Article paru dans RUGBY MAG (n° 1150 de février 2016)
La vie auprès d’un grand blessé
Françoise Giroux se tient depuis 35 ans aux côtés de son mari Christian, grand blessé depuis 1980. Avec ce couple qui vit à Chaptuzat, dans le Puy-de-Dôme, c’est l’occasion d’évoquer le rôle des épouses, compagnes et parents auprès de la personne handicapée.
« Mon mari avait 31 ans quand il a eu son accident en 1980. Nous étions mariés depuis 1976. Je l’ai retrouvé paralysé et inconscient quand je suis rentré de mon travail le lundi matin. C’était son dernier jour de vacances. J’ai trouvé notre plus jeune fils qui avait trois ans et qui m’a expliqué qu’il n’avait pas déjeuné. Je me suis douté qu’il s’était passé quelque chose. Il avait joué la veille et rien de particulier ne s’était passé. Mais quelques mois auparavant, il avait, au cours d’un match, été transporté inconscient à l’hôpital. Le rapprochement a rapidement été fait entre les deux événements » Françoise Giroux revient ainsi sur l’épisode qui a bouleversé leur vie.

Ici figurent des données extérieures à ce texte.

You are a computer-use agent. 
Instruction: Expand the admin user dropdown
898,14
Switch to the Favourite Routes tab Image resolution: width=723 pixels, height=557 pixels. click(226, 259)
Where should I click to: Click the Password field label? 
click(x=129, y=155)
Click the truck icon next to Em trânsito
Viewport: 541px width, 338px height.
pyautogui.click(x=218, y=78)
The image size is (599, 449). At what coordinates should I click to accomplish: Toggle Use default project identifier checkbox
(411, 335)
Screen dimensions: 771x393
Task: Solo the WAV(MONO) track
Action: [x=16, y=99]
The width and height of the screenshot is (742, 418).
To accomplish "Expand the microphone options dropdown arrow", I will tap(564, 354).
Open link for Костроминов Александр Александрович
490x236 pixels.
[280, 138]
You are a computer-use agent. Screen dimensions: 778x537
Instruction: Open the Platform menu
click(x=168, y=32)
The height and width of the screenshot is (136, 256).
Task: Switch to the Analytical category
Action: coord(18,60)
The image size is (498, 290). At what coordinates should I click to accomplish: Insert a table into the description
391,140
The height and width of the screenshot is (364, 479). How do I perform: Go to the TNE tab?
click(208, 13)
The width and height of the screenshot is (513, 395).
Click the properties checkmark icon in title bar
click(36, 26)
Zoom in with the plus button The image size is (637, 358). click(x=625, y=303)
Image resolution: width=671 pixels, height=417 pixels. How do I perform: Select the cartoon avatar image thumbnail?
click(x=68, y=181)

Tous deux travaillaient à la maison de retraite d’Aigueperse, une petite commune du Puy-de-Dôme entre Riom et Vichy. Christian était plâtrier-peintre et son épouse aide-soignante. Victime d’une hémiplégie du côté droit avec aphasie, Christian Giroux a partiellement récupéré. « II marche et il boîte. Il ne peut pas se servir de son bras droit, mais il n’a pas vraiment récupéré le langage. Il est resté des années sans parIer alors qu’aujourd’hui, il essaie de participer quand nous sommes en famille, mais cela ne lui est pas possible au-dehors. » Le couple vit à Chaptuzat, à 30 km au Nord de Clermont-Ferrand. « Cela a bien sûr changé notre vie. C’était un papa très présent auprès de nos deux fils et qui, juste après l’accident, ne les reconnaissait plus. Je me reposais beaucoup sur lui et il a fallu que je m’occupe de tout. »
Françoise et Christian Giroux, grand blessé depuis 35 ans, dans leur maison de Chaptuzat, au nord de Clermont-Ferrand.

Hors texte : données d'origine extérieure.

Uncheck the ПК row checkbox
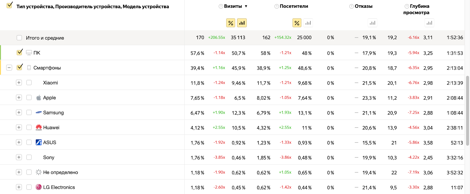This screenshot has height=194, width=470. [20, 52]
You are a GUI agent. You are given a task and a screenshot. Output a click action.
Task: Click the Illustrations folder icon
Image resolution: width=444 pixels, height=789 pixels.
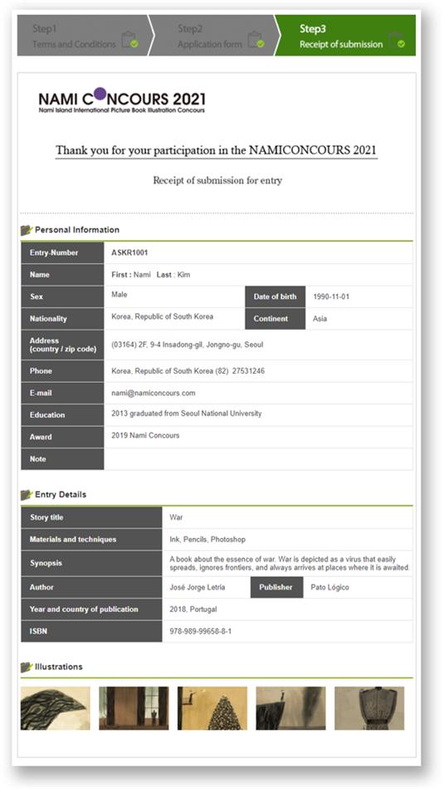tap(27, 667)
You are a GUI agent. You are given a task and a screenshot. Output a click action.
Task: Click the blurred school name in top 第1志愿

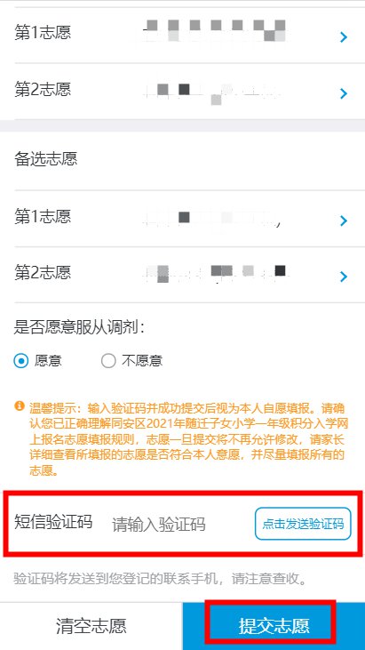(214, 30)
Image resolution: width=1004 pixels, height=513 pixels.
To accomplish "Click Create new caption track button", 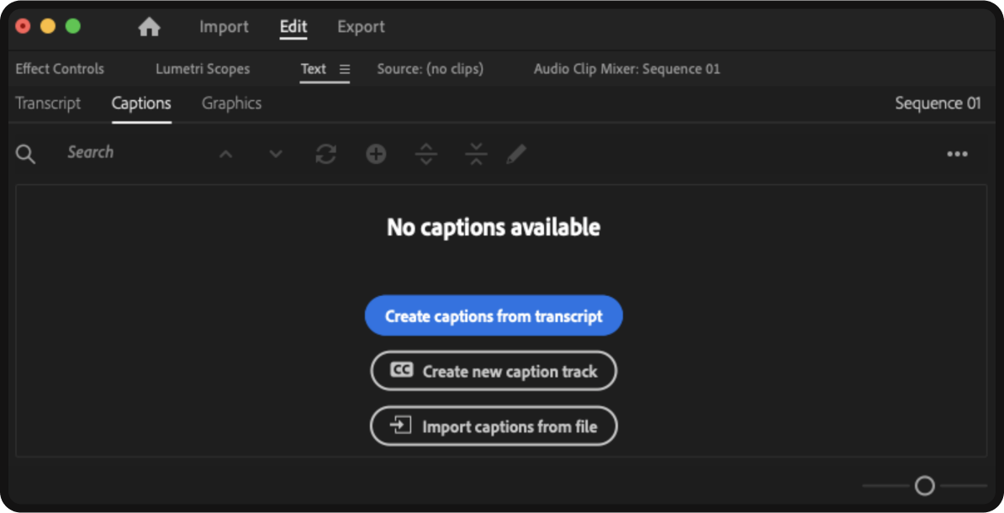I will click(494, 371).
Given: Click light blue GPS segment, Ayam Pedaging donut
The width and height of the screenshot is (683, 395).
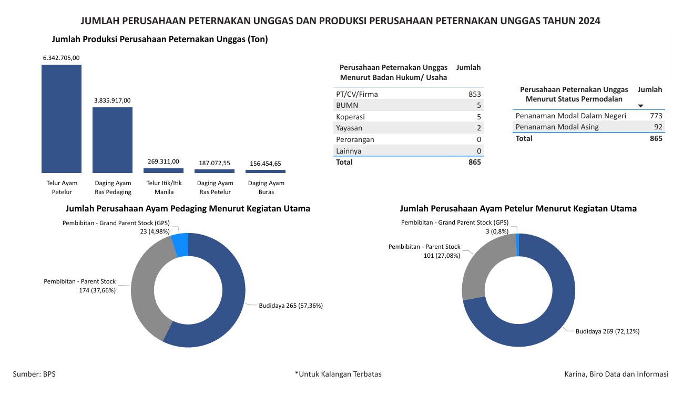Looking at the screenshot, I should pos(180,245).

« SOUDÉS » PAR LA SITUATION
Françoise a continué à travailler et a pu prendre sa retraite il y a treize ans. Ce qui lui a permis, depuis, de rester davantage aux côtés de Christian. « La situation nous a soudés. Qu’aurait-il fait sans moi ? Je suis avec lui. On se marie pour le meilleur et pour le pire », confie-t-elle, en se félicitant de la solidarité du monde du rugby. « Bien sûr, il y a eu toute notre famille, nos enfants qui sont toujours restés très proches. Notre fils aîné, qui avait 9 ans au moment de l’accident, s’est beaucoup impliqué auprès de son papa. Nous sommes très solidaires. Mais heureusement, nous avons été bien aidés par la Fondation Ferrasse pendant toutes ces années et encore aujourd’hui. Sans ça, je ne sais pas comment nous aurions pu nous en sortir. »
Christian se déplace dans une voiture aménagée, ce qui lui a permis d’acquérir une certaine autonomie. « Mais il ne va pas voir les matchs au stade car il n’est pas à l’aise dans la foule. Il préfère les regarder à la télévision. Il s’intéresse toujours au rugby », souligne-t-elle. « Mon inquiétude, c’est que je sois malade car il ne pourrait pas rester tout seul chez nous. Il doit faire attention et il a un traitement à prendre tous les jours ». Néanmoins, Françoise, qui ne tient pas à se mettre en avant, tient à préciser : « Nous avons une vie de famille normale avec un papa handicapé qui ne peut pas trop parler, mais qui se fait comprendre à la maison. J’insiste pour dire que si nous avons pu avoir cette vie, c’est grâce au monde du rugby ».